In your expert opinion, what impact has the pandemic had on businesses tax-wise and what advice can you give to entrepreneurs to help them during the COVID-19 outbreak?
The government has been introducing various tax relief measures on a regular basis to help Canadians get through this pandemic. As things begin to stabilize and the economy opens up, businesses should expect more in the form of elimination and changes to current tax relief measures, with the introduction of new more long-term tax measures to help the economy begin to grow again. In addition, with all of this tax relief and government spending, there will be a need for increased taxes at some point in the near future. In this regard, businesses need to stay current on the tax measures and consider how they will impact cash flow and profitability. Entrepreneurs need to plan for things such as: maximizing their eligibility for government grants and credits; loss utilization to minimize current year taxes and/or recover prior year taxes; asset sale strategies such as disposing of or writing down obsolete assets to provide tax deductions in the current year; corporate tax planning to allow the owner to withdraw funds at a lower tax rate; amalgamation/windups to eliminate unprofitable businesses and use losses against profitable businesses; and managing employee/employer payroll tax through salary deferral planning, non-cash benefits, etc. All of these planning strategies have the potential to minimize a business’s tax burden by providing cash flow liquidity. It is a matter of identifying and planning for the right strategies that are the most suitable for a particular business to help in its recovery.

•••••

# Work request
Can you extend the text on pandemic tax planning for businesses past its final sentence? The rows aren't needed for this.

[Data records]
•••••

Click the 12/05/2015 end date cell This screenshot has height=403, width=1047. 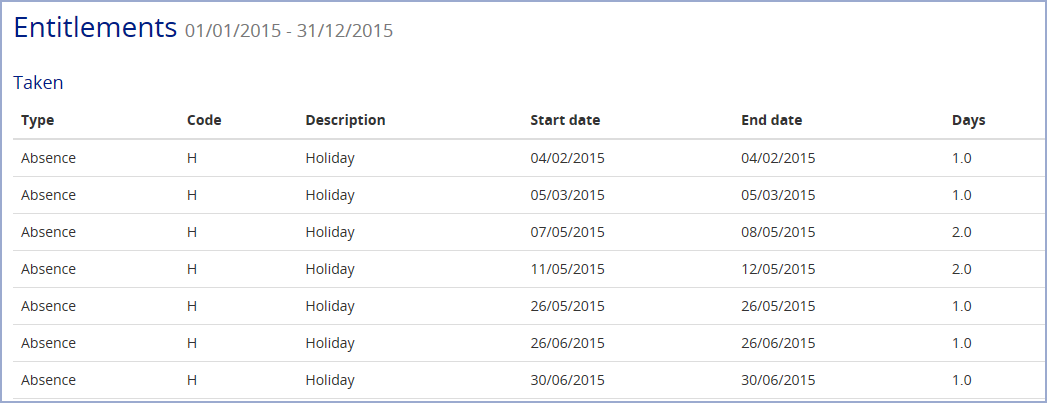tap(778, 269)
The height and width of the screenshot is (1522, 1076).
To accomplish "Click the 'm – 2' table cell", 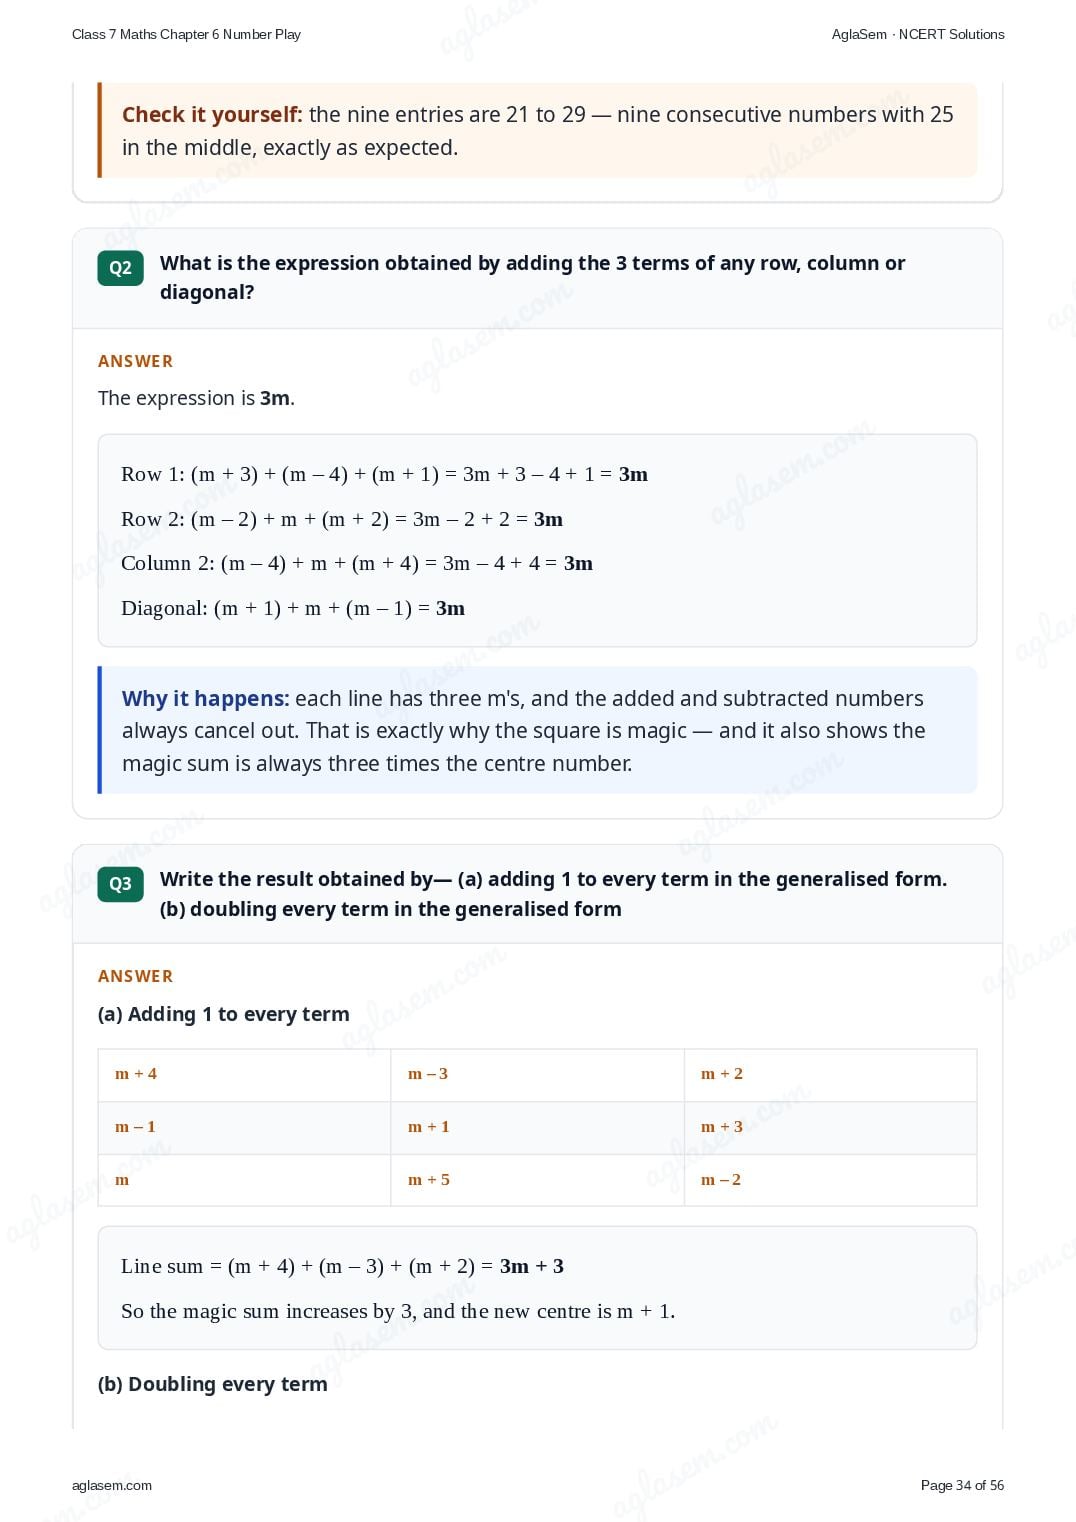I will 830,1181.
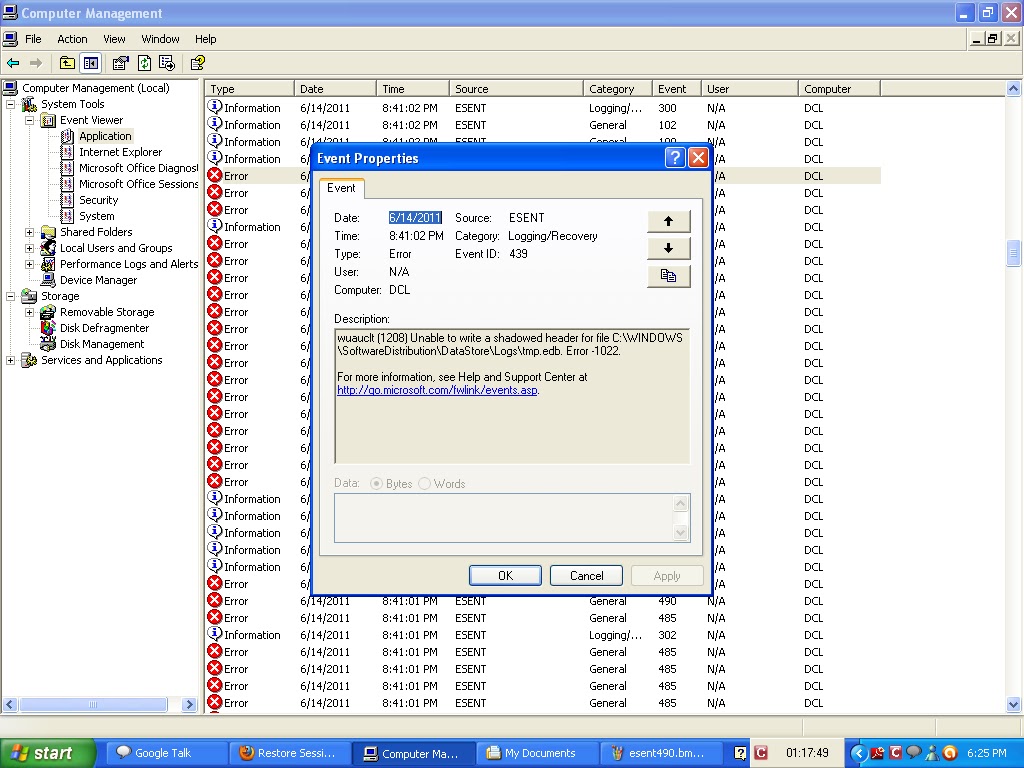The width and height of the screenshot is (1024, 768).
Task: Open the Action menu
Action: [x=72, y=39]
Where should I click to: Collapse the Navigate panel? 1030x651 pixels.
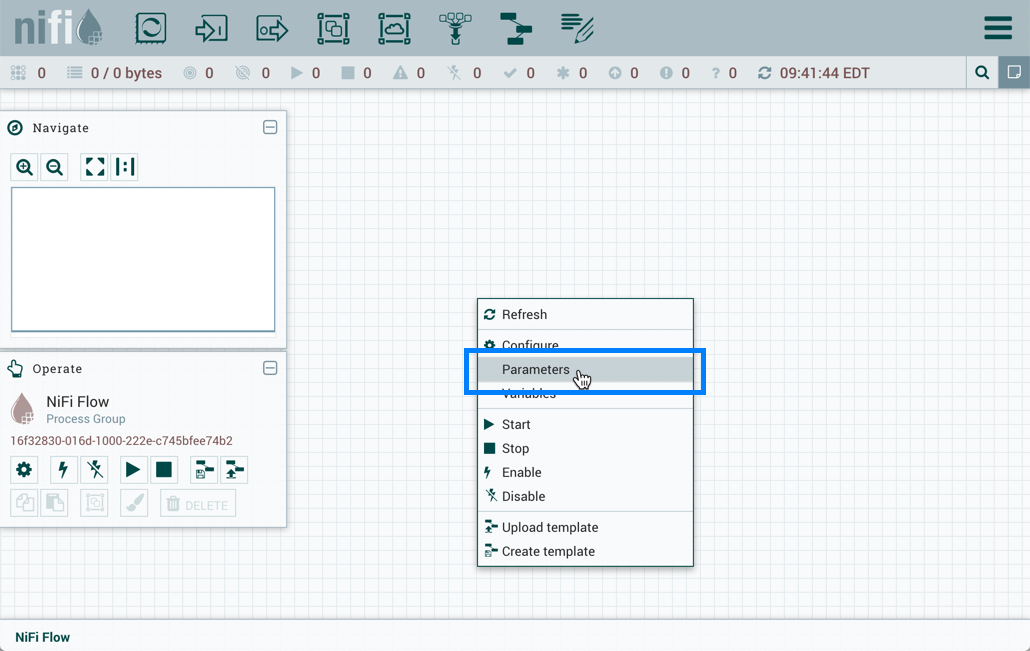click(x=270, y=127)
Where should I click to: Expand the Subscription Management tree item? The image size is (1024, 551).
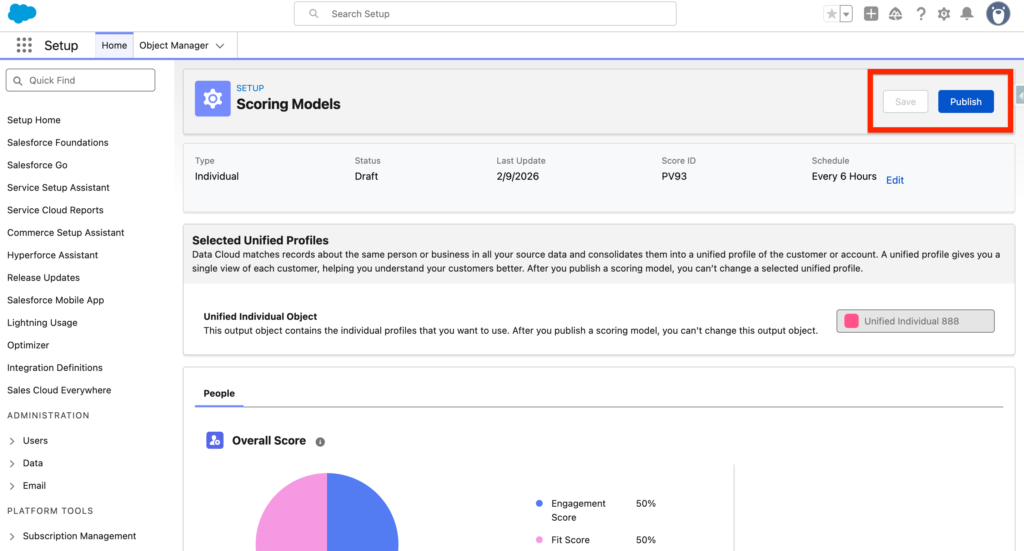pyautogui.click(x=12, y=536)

•••••

# Output for this exercise
What is your key advice to small business owners in general that can be beneficial for them during these unprecedented times?
Business owners need to have a business plan and use this opportunity to take an in-depth review of their business. They should not just be budgeting for the short term. Entrepreneurs should be reviewing all aspects of their business, including:
- Business lines and products to determine which are profitable versus unprofitable, and which should be discontinued
- Opportunities for new business lines/products that this pandemic has created and their business could provide (”re-invent your business”)
- How their product or service is being delivered to the market place to get up to speed on technology and new customer habits
- Review and eliminate expenses which are not necessary for your business, for example, if working from home is an option, consider getting rid of excess office space
- Investing in marketing/business development to attract customers and stay current with their needs.
Overall, small businesses need to have a business plan for the near and distant future in order to be ready once the pandemic is over, as the past’s business and consumer environment has and will be changed forever.